Before the traffic and highways, before the movie studios and fancy shops and restaurants, before anything that would really identify the city as what it is today, Los Angeles was a small village known to its inhabitants as El Pueblo de Nuestra Señora la Reina de los Angeles del Rio de Porciuncula (The Village of Our Lady, Queen of the Angels of the River Porciuncula).
A sleepy little town
It was a tiny settlement of Spanish settlers founded in the area not far from where the 60, 5, 101, and 710 freeways converge. The area remained under Spanish rule until Mexico’s independence (not May 5th) and became part of these United States in 1848. Los Angeles was a sleepy little town with some farm land and cattle ranches, but was not a commercial center. The city lacks a natural port, mineral or fuel reserves, steady rain or irrigation, or anything that makes a major city like New York, San Francisco or Chicago.

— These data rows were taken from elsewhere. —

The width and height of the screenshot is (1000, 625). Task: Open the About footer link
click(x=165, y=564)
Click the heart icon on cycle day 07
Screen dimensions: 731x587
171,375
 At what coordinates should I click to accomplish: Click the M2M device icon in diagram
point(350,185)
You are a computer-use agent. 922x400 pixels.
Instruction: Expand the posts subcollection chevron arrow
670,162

The city was mostly built on advertising hype and promises of sunshine- for a great look at how Los Angeles was “made” read Carey McWilliams’ Southern California: An Island on the Land. But before the great influx of so many diverse peoples and cultures, before the railroads and the cars brought people from all over, it was a small gathering of adobe buildings, a church, and a red brick plaza. Remnants of this land before America still exist in the heart Downtown Los Angeles at Olvera Street, the oldest street in the city.
It was Wine Street
As the city grew into the 20th century and the focus was on modernization and growth, Olvera Street, originally known as Wine Street (or Vine Street), fell into disrepair and became, at best, a dirt alley the hidden and neglected in the towering shadows of progress. During this time thousands of people were running towards the American Dream from all over the world and for most Mexicans the destination was Los Angeles.

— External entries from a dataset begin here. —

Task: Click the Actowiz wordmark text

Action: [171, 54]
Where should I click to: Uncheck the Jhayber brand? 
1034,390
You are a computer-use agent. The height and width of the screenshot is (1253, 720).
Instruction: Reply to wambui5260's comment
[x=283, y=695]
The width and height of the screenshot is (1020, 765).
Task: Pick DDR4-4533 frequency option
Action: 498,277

There would be no Olvera Street today if not for the efforts of Christine Sterling, a wealthy socialite from San Francisco who was residing in the Chavez Ravine area. There were plans for the area to be razed when she took notice of the area in 1926. The place was dark and dirty and home to the element of society that seeks out dark and dirty places. But beneath the dank and din she noticed the Plaza Church that had been built in 1822.

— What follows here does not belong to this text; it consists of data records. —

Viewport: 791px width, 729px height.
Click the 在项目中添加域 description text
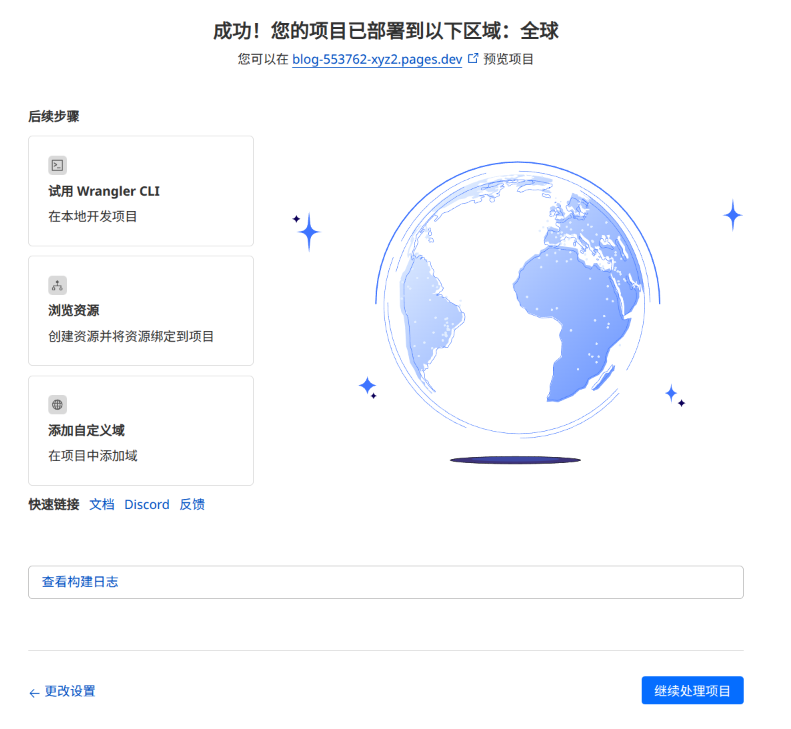[93, 456]
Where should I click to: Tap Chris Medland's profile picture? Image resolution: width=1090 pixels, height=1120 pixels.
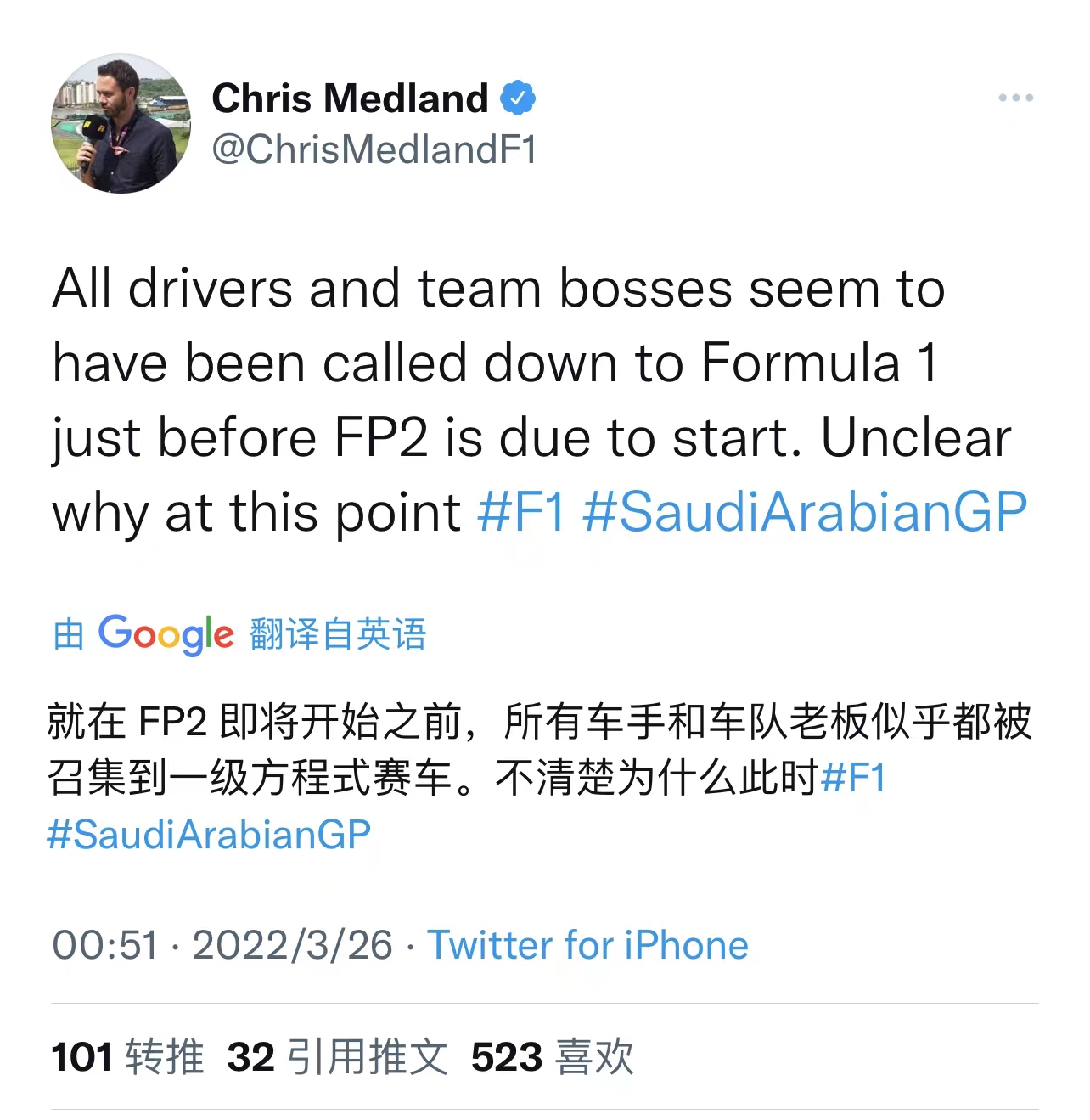point(121,124)
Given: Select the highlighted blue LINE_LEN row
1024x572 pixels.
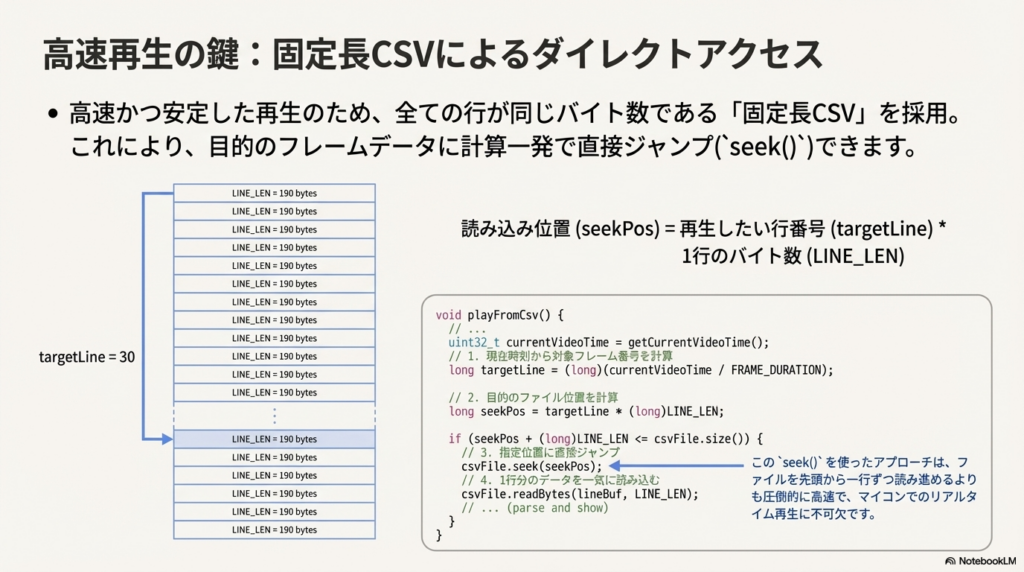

She also must have realized that the ancient adobe structure in the center was the home of Francisco Avila, a wealthy ranchero and one-time mayor of Los Angeles. His home was built in 1818 making that particular building the oldest residence within the city limits. Miss Sterling recognized what the street would have been in its heyday realized what a shame it would be to have the oldest and possibly most culturally significant part of the city torn down.
The savior of Olvera Street
Having the money and connections to get real results one can say that she single handedly saved Olvera Street from Los Angeles. She got word to Harry Chandler, who ran the LA Times, got up in front of the City Council, and even managed to get prison inmates to assist with the project. Sterling envisioned a thriving marketplace that would be a romantic cultural center for Mexican and Los Angeleno history. And she was right.
In the end the entire marketplace was rebuilt into a thriving Mexican American marketplace. She even lived in the Francisco Avila Adobe house up until her death in 1963. Today it is designated as a Historic Landmark.
Some of my fondest childhood memories come from when my parents would take my brother and I along to a particular restaurant called La Luz del Dia where we would climb the staircase along side the kitchen where we would peer over the railing to watch the women clap balls of masa between their palms to make the delicious tortillas that accompany every dish. Olvera Street has some of the best taquitos, champurrado, tamales, menudo… you name it, you’ll find it- and it will be pretty tasty. There are shops of all kinds from candles and cheap toys to leather goods and candy stores. There are frequent tours, shows, lectures, and events being held all the time.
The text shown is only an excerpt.